This winner of the 2008 National Book Critics' Circle Award for Fiction is the master work from "one of the greatest and most influential modern writers" (James Wood, New York Times Book Review).
Composed in the last years of Roberto Bolaño's life, 2666 was greeted across Europe and Latin America as his highest achievement, surpassing even his previous work in its strangeness, beauty, and scope. Its throng of unforgettable characters includes academics and convicts, an American sportswriter, an elusive German novelist, and a teenage student and her widowed, mentally unstable father. Their lives intersect in the urban sprawl of Santa Teresa—a fictional Juárez—on the U.S.-Mexico border, where hundreds of young factory workers, in the novel as in life, have disappeared.

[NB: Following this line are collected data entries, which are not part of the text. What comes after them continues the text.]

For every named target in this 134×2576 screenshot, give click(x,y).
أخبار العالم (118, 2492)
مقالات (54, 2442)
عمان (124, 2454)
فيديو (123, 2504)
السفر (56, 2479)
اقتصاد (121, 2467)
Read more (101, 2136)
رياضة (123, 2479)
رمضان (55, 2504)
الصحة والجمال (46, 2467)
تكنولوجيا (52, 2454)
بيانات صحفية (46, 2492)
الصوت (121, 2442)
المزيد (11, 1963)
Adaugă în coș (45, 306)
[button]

"…think of David Lynch, Marcel Duchamp (both explicitly invoked here) and the Bob Dylan of 'Highway 61 Revisited,' all at the peak of their lucid yet hallucinatory powers."
About the Author
ROBERTO BOLAÑO (1953-2003), born in Santiago, Chile, grew up in Chile and Mexico City, where he was a founder of the infrarealist poetry movement. His first full-length novel, The Savage Detectives, received the Herralde Prize and the Romulo Gallegos Prize when it appeared in 1998.